Try this..... (Textbook Page No 122)

Question 1. For the reaction : \( NO_2(g) + CO(g) \to NO(g) + CO_2(g) \), the rate of reaction is experimentally found to be proportional to the square of the concentration of \( NO_2 \) and independent that of CO. Write the rate law.
Answer:Since the rate of the reaction is proportional to \( [\text{NO}_2]^2 \) and \( [\text{CO}]^0 \), the rate law is \( R = k[\text{NO}_2]^2 \times [\text{CO}]^0 \) \( \implies R = k[\text{NO}_2]^2 \).
In simple words: The rate law describes how the reaction rate depends on reactant concentrations. Here, the rate is proportional to the square of \( NO_2 \) concentration but not affected by \( CO \) concentration, indicating its order with respect to \( CO \) is zero.

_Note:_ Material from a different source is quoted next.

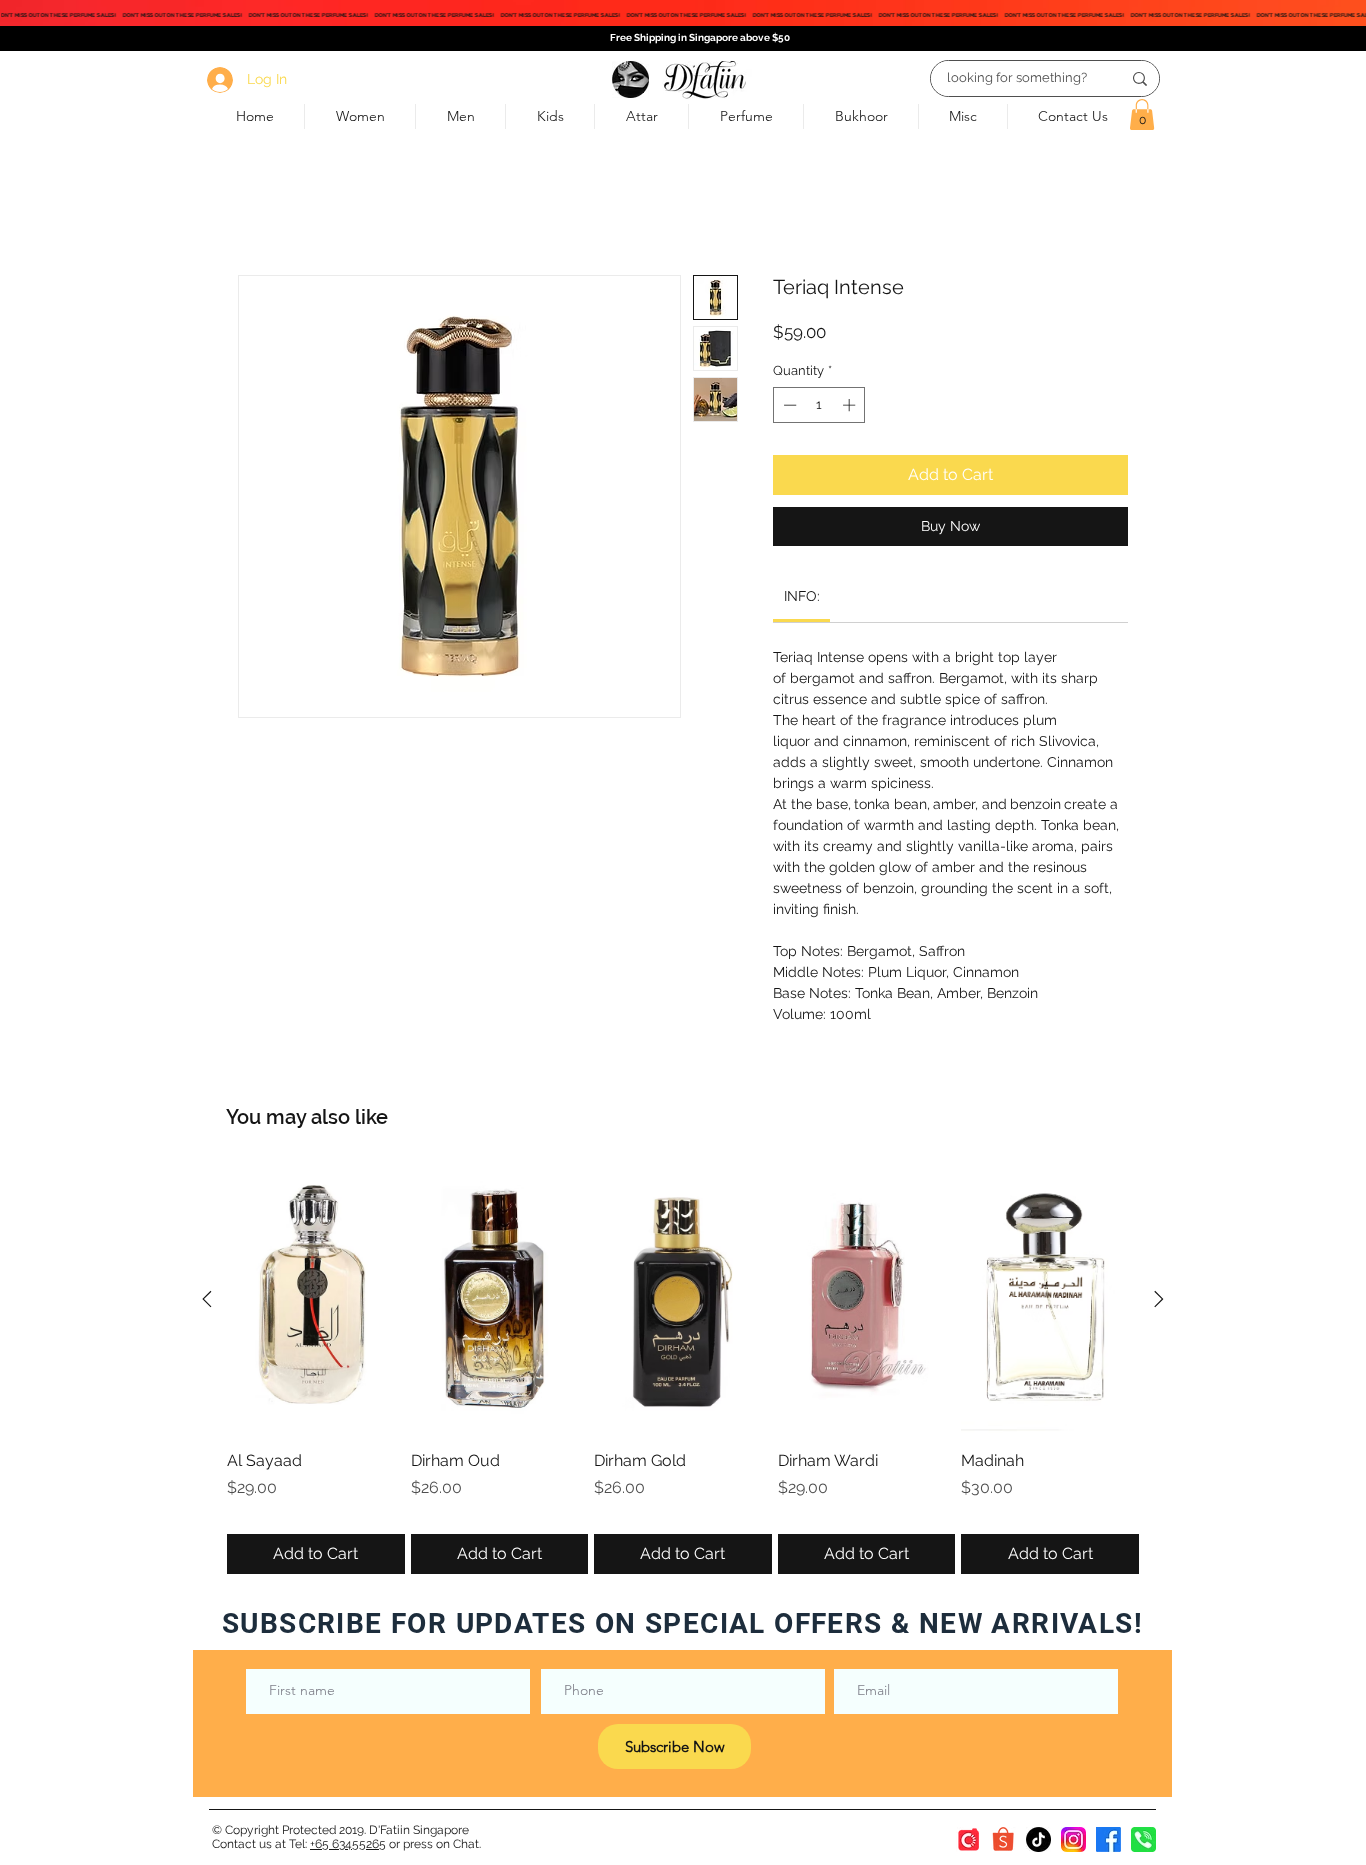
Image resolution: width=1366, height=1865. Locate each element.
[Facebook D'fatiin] (1108, 1839)
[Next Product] (1159, 1299)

🎯 Exam Tip: Understand that reaction orders are determined experimentally, not from stoichiometry. "Proportional to the square" means order 2, and "independent" means order 0.

 

Try this..... (Textbook Page No 124)

Question 1. The reaction, \( CHCl_3(g) + Cl_2(g) \to CCl_4(g) + HCl(g) \) is first order in \( CHCl_3 \) and 1/2 order in \( Cl_2 \). Write the rate law and overall order of reaction.
Answer:Since the reaction is first order in \( CHCl_3 \) and 1/2 order in \( Cl_2 \), the rate law for the reaction will be, Rate \( = k[\text{CHCl}_3]^1 [\text{Cl}_2]^{1/2} \) The overall order (n) of the reaction will be, \( n = 1 + \frac{1}{2} = \frac{3}{2} \)
In simple words: The rate law shows how the reaction speed depends on reactant concentrations, here it's directly proportional to \( CHCl_3 \) and to the square root of \( Cl_2 \). The overall order is the sum of these individual orders.

🎯 Exam Tip: The overall order is simply the sum of the individual orders with respect to each reactant. Fractional orders are possible and derived from experimental data.

 

Use your brain power! (Textbook Page No 124)

Question 1. The rate of the reaction \( 2A + B \to 2C + D \) is \( 6 \times 10^{-4} \text{ mol dm}^{-3} \text{ s}^{-1} \) when \( [\text{A}] = [\text{B}] = 0.3 \text{ mol dm}^{-3} \) If the reaction is of first order in A and zeroth order in B, what is the rate constant?
Answer:For the reaction, \( 2A + B \to 2C + D \), Rate \( = 6 \times 10^{-4} \text{ mol dm}^{-3} \text{ s}^{-1} \) \( [\text{A}] = [\text{B}] = 0.3 \text{ mol dm}^{-3} \) \( n_A = 1 \) and \( n_B = 0 \) Rate \( = k[\text{A}]^{n_A} [\text{B}]^{n_B} \) \( = k[\text{A}]^1 [\text{B}]^0 \)
\( \implies k = \frac{\text{Rate}}{[\text{A}]} \) \( = \frac{6 \times 10^{-4} \text{ mol dm}^{-3} \text{ s}^{-1}}{0.3 \text{ mol dm}^{-3}} \) \( = 2 \times 10^{-3} \text{ s}^{-1} \) Rate constant \( k = 2 \times 10^{-3} \text{ s}^{-1} \)
In simple words: Given the reaction rate and reactant concentrations, along with the orders for each reactant, we can directly calculate the rate constant by rearranging the rate law equation.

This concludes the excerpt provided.